Twenty Thousand Leagues Under the Sea by Jules Verne

“It is only an agglomeration of phosphoric particles,” cried one of the officers.

“No, sir, certainly not,” I replied. “Never did pholades or salpæ produce such a powerful light. That brightness is of an essentially electrical nature. Besides, see, see! It moves; it is moving forward, backward, it is darting toward us!”

A general cry arose from the frigate.

“Silence!” said the captain. “Up with the helm, reverse the engines.”

The steam was shut off, and the Abraham Lincoln, beating to port, described a semicircle.

“Right the helm, go ahead,” cried the captain.

These orders were executed, and the frigate moved rapidly from the burning light.

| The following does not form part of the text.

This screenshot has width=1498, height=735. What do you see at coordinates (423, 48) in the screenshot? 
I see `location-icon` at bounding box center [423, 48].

I was mistaken. She tried to sheer off, but the supernatural animal approached with a velocity double her own.

We gasped for breath. Stupefaction more than fear made us dumb and motionless. The animal gained on us, sporting with the waves. It made the round of the frigate, which was then making fourteen knots, and enveloped it with its electric rings like luminous dust. Then it moved away two or three miles, leaving a phosphorescent track, like those volumes of steam that the express trains leave behind. All at once from the dark line of the horizon whither it retired to gain its momentum, the monster rushed suddenly toward the Abraham Lincoln with alarming rapidity, stopped suddenly about twenty feet from the hull, and died out—not diving under the water, for its brilliancy did not abate—but suddenly, and as if the source of this brilliant emanation was exhausted. Then it reappeared on the other side of the vessel, as if it had turned and slid under the hull. Any moment a collision might have occurred which would have been fatal to us. However, I was astonished at the maneuvers of the frigate. She fled and did not attack.

On the captain’s face, generally so impassive, was an expression of unaccountable astonishment.

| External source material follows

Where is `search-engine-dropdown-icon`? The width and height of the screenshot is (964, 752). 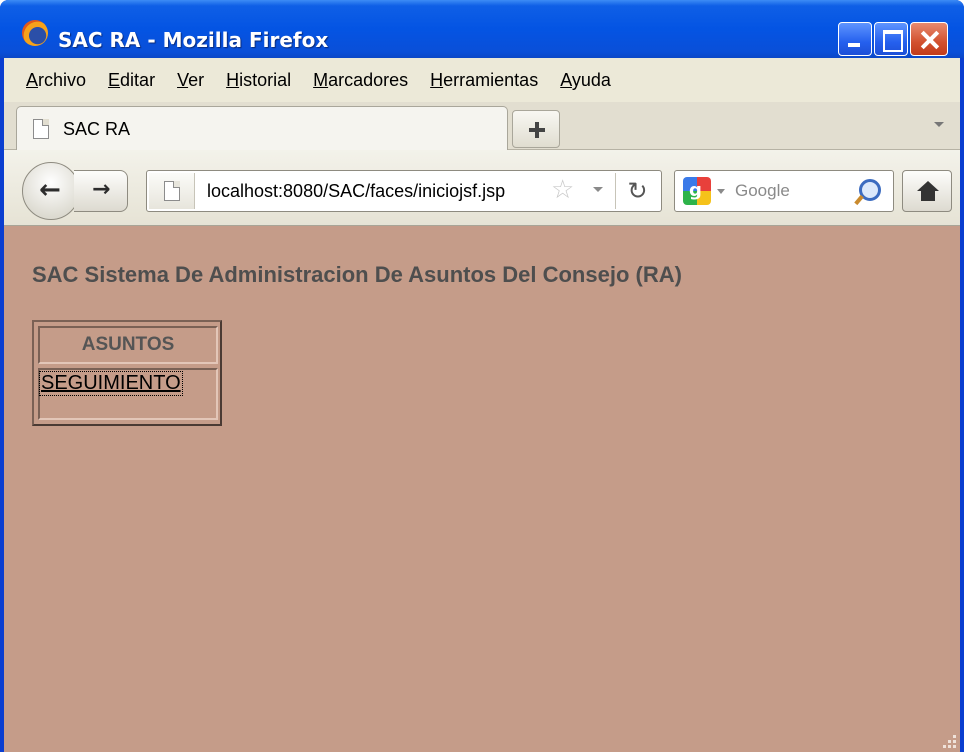
search-engine-dropdown-icon is located at coordinates (722, 193). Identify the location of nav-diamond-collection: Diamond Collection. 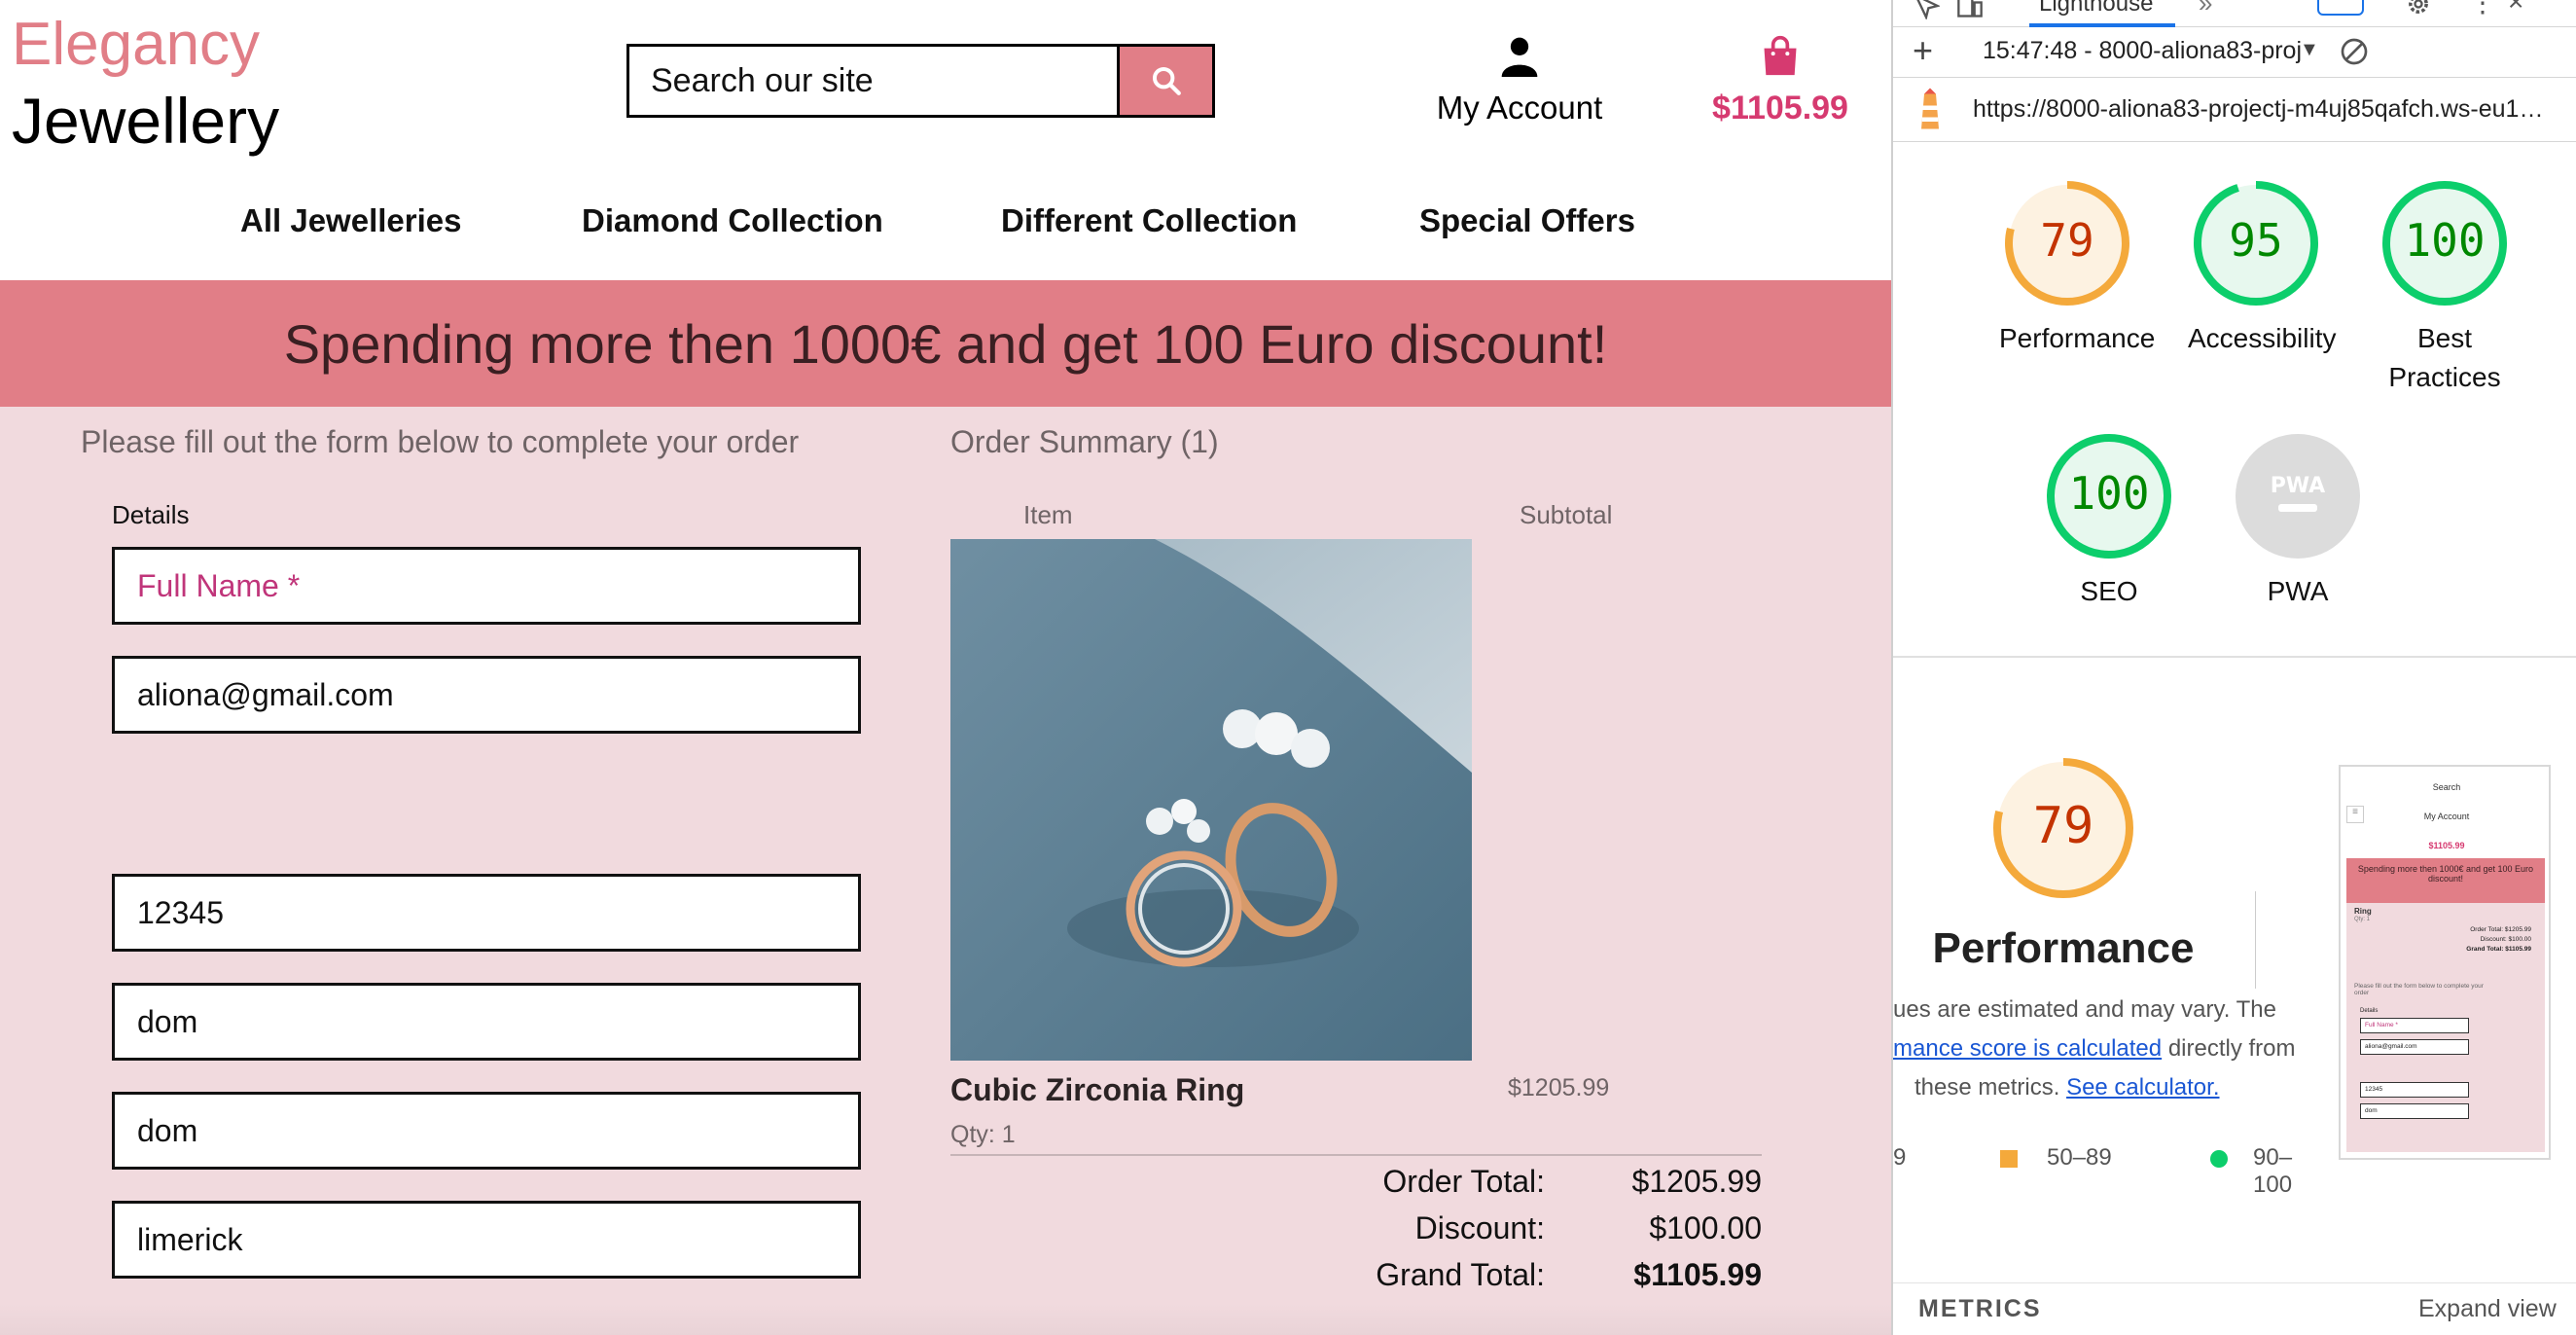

“Mr. Aronnax,” he said, “I do not know with what formidable being I have to deal, and I will not imprudently risk my frigate in the midst of this darkness. Besides, how attack this unknown thing, how defend one’s self from it? Wait for daylight, and the scene will change.”

“You have no further doubt, captain, of the nature of the animal?”

“No, sir; it is evidently a gigantic narwhal, and an electric one.”

“Perhaps,” added I, “one can only approach it with a gymnotus or a torpedo.”

“Undoubtedly,” replied the captain, “if it possesses such dreadful power, it is the most terrible animal that ever was created. That is why, sir, I must be on my guard.”

The crew were on their feet all night. No one thought of sleep. The Abraham Lincoln, not being able to struggle with such velocity, had moderated its pace, and sailed at half speed. For its part, the narwhal, imitating the frigate, let the waves rock it at will, and seemed decided not to leave the scene of the struggle. Toward midnight, however, it disappeared, or, to use a more appropriate term, it “died out” like a large glow-worm. Had it fled? One could only fear, not hope it. But at seven minutes to one o’clock in the morning a deafening whistling was heard, like that produced by a body of water rushing with great violence.

The captain, Ned Land, and I were then on the poop, eagerly peering through the profound darkness.

“Ned Land,” asked the commander, “you have often heard the roaring of whales?”

“Often, sir; but never such whales the sight of which brought me in two thousand dollars. If I can only approach within four harpoon lengths of it!”

“But to approach it,” said the commander, “I ought to put a whaler at your disposal?”

“Certainly, sir.”

“That will be trifling with the lives of my men.”

“And mine too,” simply said the harpooner.

Toward two o’clock in the morning, the burning light reappeared, not less intense, about five miles to windward of the Abraham Lincoln. Notwithstanding the distance, and the noise of the wind and sea, one heard distinctly the loud strokes of the animal’s tail, and even its panting breath. It seemed that, at the moment that the enormous narwhal had come to take breath at the surface of the water, the air was ingulfed in its lungs, like the steam in the vast cylinders of a machine of two thousand horsepower.